National Federation of Post Office Motor Vehicle Employees
- Abbreviation: NFPOMVE
- Predecessor: National Association of Post Office Chauffeurs and Mechanics Union
- Merged into: American Postal Workers' Union
- Formation: 1924
- Founded at: United States
- Dissolved: July 1, 1971
- Merger of: National Association of Special Delivery Messengers; United Federation of Postal Clerks; National Association of Post Office and General Services Maintenance Employees; National Postal Union
- Type: Labor union
- Legal status: Defunct (merged)
- Purpose: Representing motor vehicle employees of the United States Postal Service.
- Services: Labor representation, collective bargaining.
- Methods: Affiliation with the AFL-CIO.
- Fields: Labor relations, postal service, transportation
- Membership: over 8,000 (by 1968) (1968)
- Parent organization: AFL-CIO (from 1958)
- Affiliations: AFL-CIO
- Funding: Membership dues
- Remarks: Formerly known as the National Association of Post Office Chauffeurs and Mechanics Union.
- Formerly called: National Association of Post Office Chauffeurs and Mechanics Union

= National Federation of Post Office Motor Vehicle Employees =

The National Federation of Post Office Motor Vehicle Employees (NFPOMVE) was a labor union representing workers for the United States Postal Service.

The union was founded in 1924, as the National Association of Post Office Chauffeurs and Mechanics Union. On June 10, 1958, it was chartered by the AFL-CIO, and by 1968, it had over 8,000 members. On July 1, 1971, it merged with the National Association of Special Delivery Messengers, the United Federation of Postal Clerks, the National Association of Post Office and General Services Maintenance Employees, and the National Postal Union, to form the American Postal Workers' Union.

(Stored data)
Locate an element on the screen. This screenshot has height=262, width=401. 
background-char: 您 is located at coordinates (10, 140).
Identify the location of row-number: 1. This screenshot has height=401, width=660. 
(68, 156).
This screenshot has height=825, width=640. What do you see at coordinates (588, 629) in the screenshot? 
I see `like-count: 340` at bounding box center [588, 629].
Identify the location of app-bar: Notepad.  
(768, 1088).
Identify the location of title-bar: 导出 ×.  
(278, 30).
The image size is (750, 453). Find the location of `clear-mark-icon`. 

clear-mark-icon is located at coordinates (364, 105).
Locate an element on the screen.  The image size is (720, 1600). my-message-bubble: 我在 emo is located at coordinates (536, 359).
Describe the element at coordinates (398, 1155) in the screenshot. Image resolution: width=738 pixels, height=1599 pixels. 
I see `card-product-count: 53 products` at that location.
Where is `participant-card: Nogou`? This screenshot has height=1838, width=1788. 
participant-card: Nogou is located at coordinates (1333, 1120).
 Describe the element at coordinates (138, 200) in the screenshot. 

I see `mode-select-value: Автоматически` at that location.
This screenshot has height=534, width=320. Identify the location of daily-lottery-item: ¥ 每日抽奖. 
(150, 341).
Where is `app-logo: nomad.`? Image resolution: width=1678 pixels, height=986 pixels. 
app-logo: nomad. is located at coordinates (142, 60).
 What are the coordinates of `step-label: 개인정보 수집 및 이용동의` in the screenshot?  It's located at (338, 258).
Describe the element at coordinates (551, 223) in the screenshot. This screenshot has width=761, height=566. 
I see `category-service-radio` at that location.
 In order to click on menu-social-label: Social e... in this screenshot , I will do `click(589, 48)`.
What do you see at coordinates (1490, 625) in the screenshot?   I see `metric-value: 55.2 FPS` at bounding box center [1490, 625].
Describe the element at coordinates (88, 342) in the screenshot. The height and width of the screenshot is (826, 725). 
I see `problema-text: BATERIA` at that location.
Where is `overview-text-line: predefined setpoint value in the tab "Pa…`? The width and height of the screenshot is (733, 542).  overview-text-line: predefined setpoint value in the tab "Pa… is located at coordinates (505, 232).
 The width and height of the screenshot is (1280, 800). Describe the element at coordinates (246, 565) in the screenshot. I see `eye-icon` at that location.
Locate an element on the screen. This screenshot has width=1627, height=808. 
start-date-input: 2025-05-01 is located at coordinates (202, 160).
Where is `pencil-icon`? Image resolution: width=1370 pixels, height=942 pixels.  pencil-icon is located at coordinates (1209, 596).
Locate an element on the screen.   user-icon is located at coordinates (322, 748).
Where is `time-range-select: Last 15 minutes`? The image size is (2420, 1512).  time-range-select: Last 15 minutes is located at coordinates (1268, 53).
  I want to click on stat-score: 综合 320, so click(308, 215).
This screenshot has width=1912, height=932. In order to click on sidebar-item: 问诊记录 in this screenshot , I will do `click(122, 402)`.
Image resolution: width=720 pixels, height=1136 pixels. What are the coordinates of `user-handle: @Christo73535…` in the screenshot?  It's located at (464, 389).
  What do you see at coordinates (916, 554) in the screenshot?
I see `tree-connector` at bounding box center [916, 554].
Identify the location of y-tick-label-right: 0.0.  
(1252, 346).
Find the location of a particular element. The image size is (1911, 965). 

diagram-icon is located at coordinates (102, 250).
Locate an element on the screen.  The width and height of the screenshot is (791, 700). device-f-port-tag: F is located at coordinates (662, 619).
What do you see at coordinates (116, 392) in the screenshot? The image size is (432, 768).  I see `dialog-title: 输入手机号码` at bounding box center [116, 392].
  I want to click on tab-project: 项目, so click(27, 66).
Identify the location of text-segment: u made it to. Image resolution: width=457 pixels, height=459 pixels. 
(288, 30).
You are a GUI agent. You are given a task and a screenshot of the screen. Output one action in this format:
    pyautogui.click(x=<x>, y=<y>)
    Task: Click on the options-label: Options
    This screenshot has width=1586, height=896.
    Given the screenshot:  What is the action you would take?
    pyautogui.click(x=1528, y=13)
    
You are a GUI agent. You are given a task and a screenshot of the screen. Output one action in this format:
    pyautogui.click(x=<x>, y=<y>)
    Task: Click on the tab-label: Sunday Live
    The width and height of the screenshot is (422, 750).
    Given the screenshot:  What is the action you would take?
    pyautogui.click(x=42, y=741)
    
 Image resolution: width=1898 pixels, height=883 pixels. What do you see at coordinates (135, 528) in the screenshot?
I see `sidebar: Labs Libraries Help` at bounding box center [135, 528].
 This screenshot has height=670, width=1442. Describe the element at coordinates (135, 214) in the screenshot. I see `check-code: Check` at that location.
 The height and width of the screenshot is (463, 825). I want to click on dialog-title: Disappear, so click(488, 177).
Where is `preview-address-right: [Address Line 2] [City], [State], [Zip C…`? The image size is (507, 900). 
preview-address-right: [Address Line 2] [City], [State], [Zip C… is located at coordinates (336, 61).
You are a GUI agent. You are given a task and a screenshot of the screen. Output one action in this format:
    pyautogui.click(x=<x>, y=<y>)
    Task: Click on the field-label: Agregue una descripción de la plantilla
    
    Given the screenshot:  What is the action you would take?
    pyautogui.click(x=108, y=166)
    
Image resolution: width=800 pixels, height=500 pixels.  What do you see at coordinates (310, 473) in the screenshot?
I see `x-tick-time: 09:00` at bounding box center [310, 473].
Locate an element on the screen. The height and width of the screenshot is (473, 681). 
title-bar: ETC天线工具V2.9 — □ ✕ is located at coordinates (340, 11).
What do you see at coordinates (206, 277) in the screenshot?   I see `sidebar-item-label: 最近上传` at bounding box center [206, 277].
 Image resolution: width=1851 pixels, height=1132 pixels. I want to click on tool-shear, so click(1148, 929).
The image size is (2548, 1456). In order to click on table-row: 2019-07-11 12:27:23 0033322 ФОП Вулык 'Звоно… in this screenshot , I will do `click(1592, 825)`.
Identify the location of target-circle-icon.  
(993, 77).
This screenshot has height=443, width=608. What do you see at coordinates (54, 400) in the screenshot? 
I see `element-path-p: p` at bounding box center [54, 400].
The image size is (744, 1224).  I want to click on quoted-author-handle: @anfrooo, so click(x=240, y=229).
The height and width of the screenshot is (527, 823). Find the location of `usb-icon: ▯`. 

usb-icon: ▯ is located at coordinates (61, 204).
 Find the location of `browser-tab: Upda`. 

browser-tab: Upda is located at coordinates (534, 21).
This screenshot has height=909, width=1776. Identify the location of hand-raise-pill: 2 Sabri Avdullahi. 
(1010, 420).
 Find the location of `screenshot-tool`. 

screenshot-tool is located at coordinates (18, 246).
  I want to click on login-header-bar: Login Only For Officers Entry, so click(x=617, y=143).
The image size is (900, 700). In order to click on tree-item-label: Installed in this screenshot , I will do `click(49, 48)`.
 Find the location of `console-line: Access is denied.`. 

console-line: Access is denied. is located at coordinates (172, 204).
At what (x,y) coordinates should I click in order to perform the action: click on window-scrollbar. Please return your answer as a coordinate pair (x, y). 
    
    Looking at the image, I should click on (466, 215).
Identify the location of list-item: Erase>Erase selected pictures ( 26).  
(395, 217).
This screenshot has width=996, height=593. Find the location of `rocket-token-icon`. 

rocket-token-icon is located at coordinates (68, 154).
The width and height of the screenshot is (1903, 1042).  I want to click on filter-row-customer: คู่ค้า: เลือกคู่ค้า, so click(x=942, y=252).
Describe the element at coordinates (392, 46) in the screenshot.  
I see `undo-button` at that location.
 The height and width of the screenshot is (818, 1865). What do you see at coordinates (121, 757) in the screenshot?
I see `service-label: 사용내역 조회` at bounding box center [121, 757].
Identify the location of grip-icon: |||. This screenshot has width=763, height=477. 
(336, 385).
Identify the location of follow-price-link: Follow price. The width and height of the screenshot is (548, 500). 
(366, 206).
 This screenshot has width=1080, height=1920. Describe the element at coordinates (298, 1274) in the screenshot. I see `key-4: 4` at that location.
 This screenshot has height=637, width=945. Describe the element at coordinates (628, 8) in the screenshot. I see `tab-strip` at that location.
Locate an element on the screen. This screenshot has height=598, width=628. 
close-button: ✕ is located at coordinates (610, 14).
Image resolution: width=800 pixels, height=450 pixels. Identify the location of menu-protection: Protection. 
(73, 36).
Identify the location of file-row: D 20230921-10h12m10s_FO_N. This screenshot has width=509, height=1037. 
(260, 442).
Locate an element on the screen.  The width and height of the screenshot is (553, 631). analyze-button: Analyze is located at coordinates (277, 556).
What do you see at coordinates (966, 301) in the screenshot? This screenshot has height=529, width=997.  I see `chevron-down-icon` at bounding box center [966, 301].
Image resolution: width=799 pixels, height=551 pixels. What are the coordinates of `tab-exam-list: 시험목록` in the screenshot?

Task requirements ▸ Please write out the union text again, starting with "- Affiliations: AFL-CIO" and going on through "for the United States Postal Service.", and rename "Membership dues" as "Member contributions". This data comes from a different source.

Reply to the exercise ▸
- Affiliations: AFL-CIO
- Funding: Member contributions
- Remarks: Formerly known as the National Association of Post Office Chauffeurs and Mechanics Union.
- Formerly called: National Association of Post Office Chauffeurs and Mechanics Union

= National Federation of Post Office Motor Vehicle Employees =

The National Federation of Post Office Motor Vehicle Employees (NFPOMVE) was a labor union representing workers for the United States Postal Service.